And I’m not referring to the bile and acid reflux; of course they have that in common, but I don’t care much about those; what I care they to have in common is simply spam.
In the past two months, my ModSecurity-based antispam method for the blog started to fail; sure enough, filtering by user agent works well enough to filter a lot of spam, but a lot of that has still been passing through. New waves of spam declare themselves coming from Firefox 3.0, or MSIE 7 on Vista, .. all plausible User-Agent strings that I cannot simply filter.
So I went a step further and started looking at newer patters; the answer was obvious after a few calls to the MultiRBL enquirer — most, if not all, the spam is coming from open proxies. I cannot be sure for all because I only went down to search the block lists that various IRC networks use to filter their connections; a lot of IPs are in most of them, a few are just in one or two, and a few are in none. But given the way those proxy work, it’s quite natural that they might be found blog spamming but not IRC spamming.

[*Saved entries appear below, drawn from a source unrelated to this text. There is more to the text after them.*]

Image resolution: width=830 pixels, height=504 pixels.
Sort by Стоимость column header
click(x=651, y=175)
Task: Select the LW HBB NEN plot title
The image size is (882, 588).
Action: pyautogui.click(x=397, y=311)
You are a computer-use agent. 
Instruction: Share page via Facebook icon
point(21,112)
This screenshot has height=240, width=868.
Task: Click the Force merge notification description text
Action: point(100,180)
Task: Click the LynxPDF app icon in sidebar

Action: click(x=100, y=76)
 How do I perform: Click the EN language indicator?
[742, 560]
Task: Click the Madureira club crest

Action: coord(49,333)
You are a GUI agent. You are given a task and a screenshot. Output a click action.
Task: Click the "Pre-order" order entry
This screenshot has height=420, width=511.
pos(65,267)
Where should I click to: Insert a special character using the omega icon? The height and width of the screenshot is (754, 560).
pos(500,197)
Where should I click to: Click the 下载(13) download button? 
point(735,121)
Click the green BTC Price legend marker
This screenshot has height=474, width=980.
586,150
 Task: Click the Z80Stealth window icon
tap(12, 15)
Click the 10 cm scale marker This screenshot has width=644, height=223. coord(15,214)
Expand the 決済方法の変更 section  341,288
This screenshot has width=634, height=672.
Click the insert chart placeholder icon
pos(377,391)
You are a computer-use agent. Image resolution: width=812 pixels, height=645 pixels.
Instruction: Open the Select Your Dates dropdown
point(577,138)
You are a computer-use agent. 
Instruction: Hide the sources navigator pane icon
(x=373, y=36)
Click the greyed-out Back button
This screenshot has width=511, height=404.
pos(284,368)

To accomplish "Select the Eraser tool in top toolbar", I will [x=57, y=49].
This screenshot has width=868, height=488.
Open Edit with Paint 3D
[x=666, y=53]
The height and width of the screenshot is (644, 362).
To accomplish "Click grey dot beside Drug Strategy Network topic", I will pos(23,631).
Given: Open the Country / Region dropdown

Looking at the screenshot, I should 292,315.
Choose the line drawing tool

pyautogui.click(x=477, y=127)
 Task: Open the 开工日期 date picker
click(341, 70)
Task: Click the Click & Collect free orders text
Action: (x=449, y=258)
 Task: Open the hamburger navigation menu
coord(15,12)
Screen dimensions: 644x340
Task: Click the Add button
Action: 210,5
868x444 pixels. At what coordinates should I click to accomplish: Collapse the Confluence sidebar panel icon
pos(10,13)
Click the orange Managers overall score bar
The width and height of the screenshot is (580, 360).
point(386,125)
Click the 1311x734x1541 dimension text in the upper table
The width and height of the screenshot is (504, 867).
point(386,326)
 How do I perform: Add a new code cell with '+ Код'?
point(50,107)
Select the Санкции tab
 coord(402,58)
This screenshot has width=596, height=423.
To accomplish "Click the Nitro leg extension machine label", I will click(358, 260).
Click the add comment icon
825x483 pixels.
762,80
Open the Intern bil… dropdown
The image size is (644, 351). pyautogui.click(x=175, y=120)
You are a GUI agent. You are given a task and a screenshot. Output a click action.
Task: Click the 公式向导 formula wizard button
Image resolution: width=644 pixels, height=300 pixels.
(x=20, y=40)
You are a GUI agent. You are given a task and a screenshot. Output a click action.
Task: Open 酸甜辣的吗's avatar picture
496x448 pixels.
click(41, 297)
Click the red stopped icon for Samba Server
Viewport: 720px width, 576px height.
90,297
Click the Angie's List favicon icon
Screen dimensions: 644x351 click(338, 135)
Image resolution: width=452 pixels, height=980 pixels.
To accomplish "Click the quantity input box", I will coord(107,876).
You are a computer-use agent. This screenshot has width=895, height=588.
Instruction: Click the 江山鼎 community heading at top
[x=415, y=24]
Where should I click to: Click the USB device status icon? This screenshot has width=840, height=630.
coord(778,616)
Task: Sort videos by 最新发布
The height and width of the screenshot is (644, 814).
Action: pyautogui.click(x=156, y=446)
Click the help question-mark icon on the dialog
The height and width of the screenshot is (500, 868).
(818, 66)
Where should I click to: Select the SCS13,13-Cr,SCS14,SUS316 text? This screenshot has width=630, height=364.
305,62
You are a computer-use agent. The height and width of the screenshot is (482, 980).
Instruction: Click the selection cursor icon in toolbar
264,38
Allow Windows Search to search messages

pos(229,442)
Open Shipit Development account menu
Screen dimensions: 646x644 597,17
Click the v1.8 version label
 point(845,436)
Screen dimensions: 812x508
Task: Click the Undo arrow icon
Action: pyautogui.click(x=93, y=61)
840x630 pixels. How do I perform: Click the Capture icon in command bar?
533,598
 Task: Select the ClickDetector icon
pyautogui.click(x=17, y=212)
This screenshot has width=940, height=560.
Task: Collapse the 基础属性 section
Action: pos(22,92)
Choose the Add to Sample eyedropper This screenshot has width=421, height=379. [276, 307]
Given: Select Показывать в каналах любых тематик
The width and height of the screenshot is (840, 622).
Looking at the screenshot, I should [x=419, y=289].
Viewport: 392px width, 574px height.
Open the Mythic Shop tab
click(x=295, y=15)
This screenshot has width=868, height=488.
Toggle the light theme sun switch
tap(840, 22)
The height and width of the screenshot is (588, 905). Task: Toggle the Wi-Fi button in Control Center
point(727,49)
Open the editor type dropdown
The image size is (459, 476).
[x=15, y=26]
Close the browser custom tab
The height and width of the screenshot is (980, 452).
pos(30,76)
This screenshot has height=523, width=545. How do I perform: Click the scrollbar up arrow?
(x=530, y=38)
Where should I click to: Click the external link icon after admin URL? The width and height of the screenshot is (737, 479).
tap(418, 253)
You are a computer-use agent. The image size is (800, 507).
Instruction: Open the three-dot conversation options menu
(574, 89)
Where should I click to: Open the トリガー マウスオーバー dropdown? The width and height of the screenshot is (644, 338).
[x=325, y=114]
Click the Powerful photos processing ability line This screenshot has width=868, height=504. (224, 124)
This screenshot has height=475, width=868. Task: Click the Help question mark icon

Where does this leave us? Not really any further than we were before; IRC networks use double-protection: they use the DNSBL to shut people out when they know them, and all the others, they portscan to make sure that they are not really open proxies. Now this can backfire, since not all networks probe their clients properly – I had my own vserver blacklisted on a network before because it redirected to my main website when called with an unknown vhost… and the IRC network only tested if it accepted the request rather than testing that the request caused a further connection – and takes a bit of time to perform especially for slower clients. On a distributed, non-low-latency network like IRC, this is acceptable. For blog comments, not so much.
Right now I can only rely on the multiple DNSBL checks, and even those tend to be cumbersome and slow down the connection; having a much tougher test is not going to be a happy situation neither for my server, nor for the people who would like to comment.
On the other hand, I’m thinking whether I can prepare the tougher test directly in ModSecurity, and running the complete, hungry test on the second comment in a day. That, would be a nice situation. But I’ll need more time to do that, as it would need to shell out to some other program, or write an openproxy checker in LUA.
If somebody has other ideas and solutions, they are definitely welcome.